Echo the lines below, from the line with "You are a computer-use" up to and including the line with "Instruction: Select the", and nothing else.

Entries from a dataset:
--- Start ---

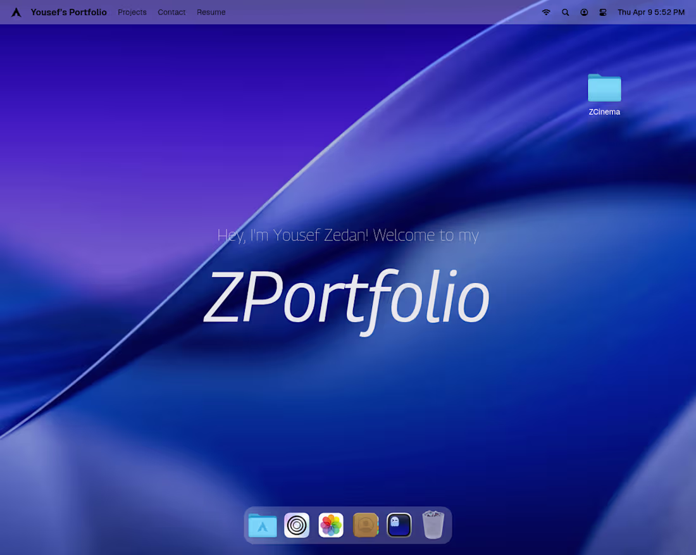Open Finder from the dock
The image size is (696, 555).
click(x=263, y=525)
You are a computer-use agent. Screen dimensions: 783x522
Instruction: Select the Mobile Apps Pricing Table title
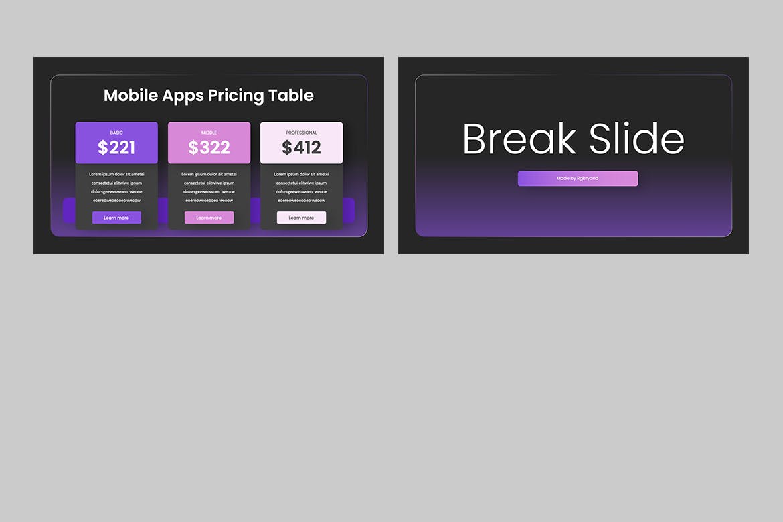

--- End ---
--- Start ---

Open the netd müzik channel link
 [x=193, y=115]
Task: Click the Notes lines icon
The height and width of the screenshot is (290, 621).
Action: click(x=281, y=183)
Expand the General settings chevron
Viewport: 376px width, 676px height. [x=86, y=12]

--- End ---
--- Start ---

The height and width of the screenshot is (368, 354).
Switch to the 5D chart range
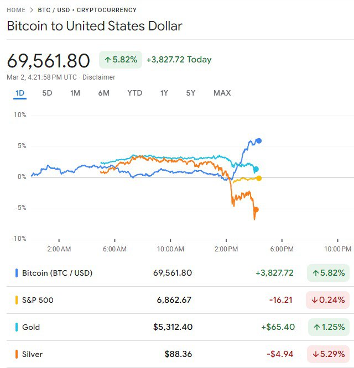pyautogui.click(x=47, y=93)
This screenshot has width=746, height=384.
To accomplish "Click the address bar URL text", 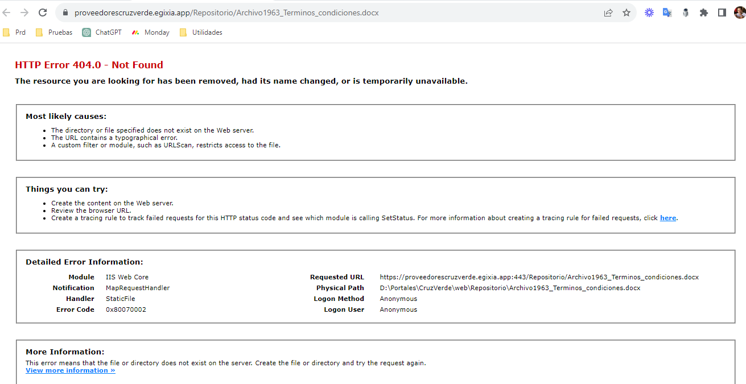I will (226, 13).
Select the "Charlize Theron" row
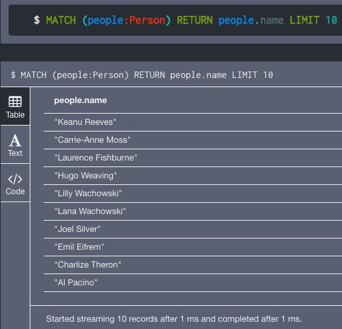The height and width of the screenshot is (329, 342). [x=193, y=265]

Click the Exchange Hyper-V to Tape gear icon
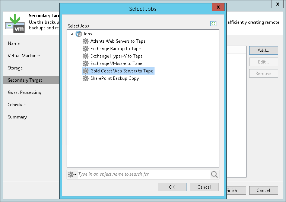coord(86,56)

--- End ---

• Answer to this task
You are a computer-use agent. Screen dimensions: 783x522
Instruction: Select the Mobile Apps Pricing Table title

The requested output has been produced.